Chief Investment Officer
As we enter the second quarter of 2018, Saxo's chief economist gives his take on the state of the markets and how best to navigate these troubled times. Below is a quick run through of the most salient features. The full slide presentation is available here. Happy reading!
• Long negative growth here – Short inflation (credit impulse driver on growth – on inflation net lending is about to go negative in the US! (ie: velocity of money still dropping).
• Trade War is real factor – Next phase is the final move from a globalist to a nationalist agenda – but short-term compromise will play to mid-term election freebies for Trump, but the trend is for more isolation both ways.
• Facebook signals the start of the repricing of technology due to regulation and new pricing mechanism incoming – furthermore, it is a democratic problem due to monopolies destroying productivity and growth…

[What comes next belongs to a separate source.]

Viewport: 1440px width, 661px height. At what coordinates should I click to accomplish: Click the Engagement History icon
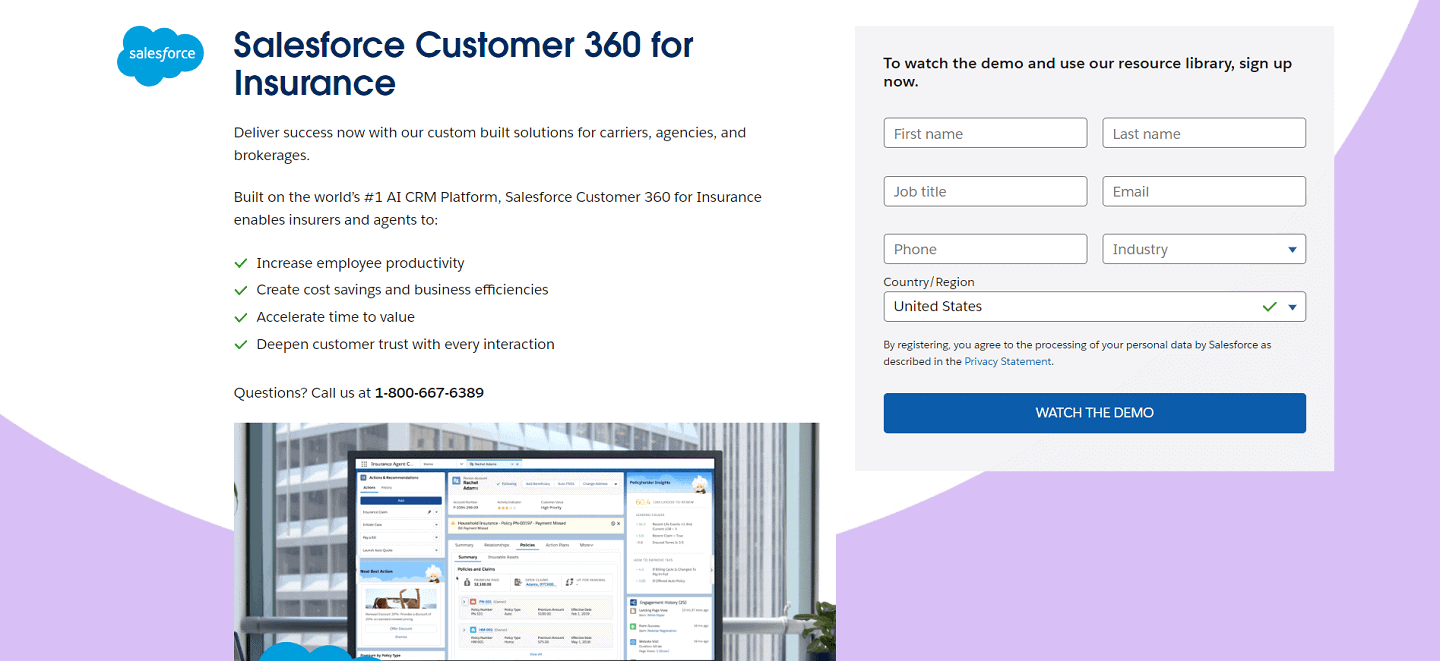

• Long CAPEX – as EV will drive biggest spend from companies and hence gradually replace buy-backs for free cash flow (potential price negative).
• Still negative dollar – this is start of de-dollarisation.
• Theme-based investment about to replace stock index trading – selective value.
• Biggest risk remains the market itself – which is short what is effectively a 5% out-of-the-money strangle.
All our models are risk-based. Quant and tactical are in capital preservation mode .
Our Stronghold Fund,which has maximum 2% tail-risk allowed, holds its highest cash in years as a function of the February increase in volatility. Also, our risk metrics are very elevated (see attached presentation, flashed in red).
Equities – underweight
Our preferences are in the battery, healthcare innovation, agribusiness and Euro banks and Euro travel & leisure sectors.
Our negatives: oil & gas, US real estate, gold mining, China and technology!
Fixed income – neutral
Slow-down in growth – credit impulse – Fed’s policy mistake into 4-5 hikes, but mostly sees dramatic slowdown in US and China growth into the second half of 2018.
Commodities – neutral
We like agriculture and metals but are sceptical about crude oil.